Collected data
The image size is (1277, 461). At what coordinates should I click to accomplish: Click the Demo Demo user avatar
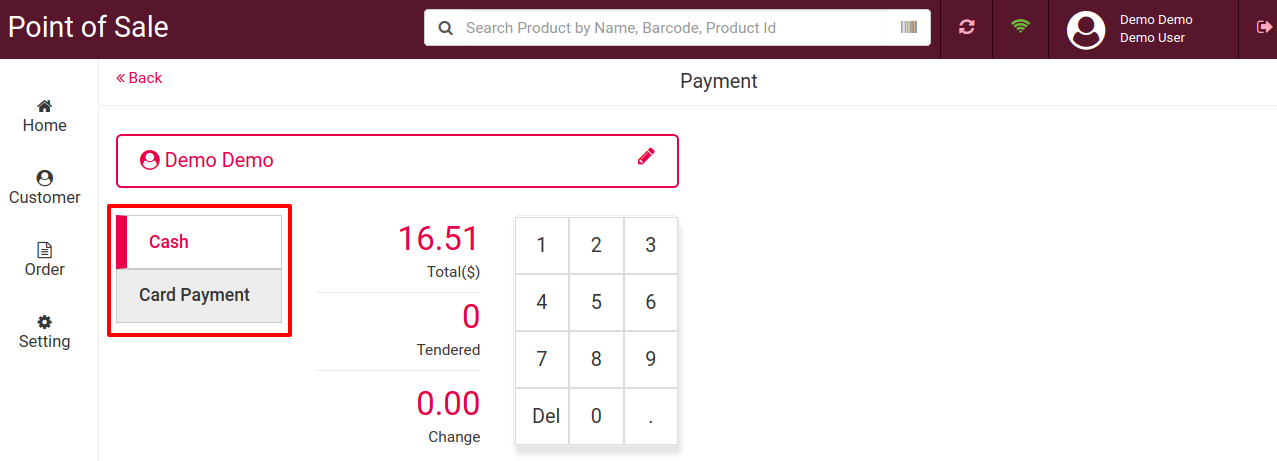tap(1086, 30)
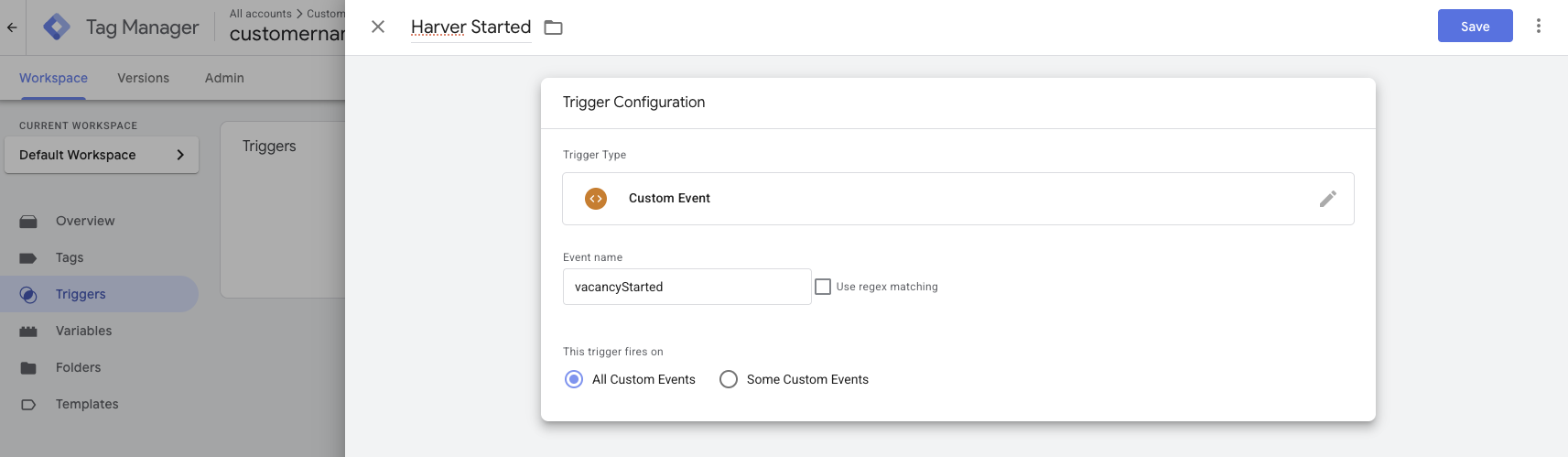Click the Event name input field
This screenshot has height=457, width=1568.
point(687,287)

TASK TO COMPLETE
Without any pictures, output the entries above exactly as they appear.

TASK SOLUTION
The image size is (1277, 461). At what coordinates should I click to accomplish: Click the Demo Demo user avatar
tap(1086, 30)
Click the Event name input field
This screenshot has height=457, width=1568.
point(687,287)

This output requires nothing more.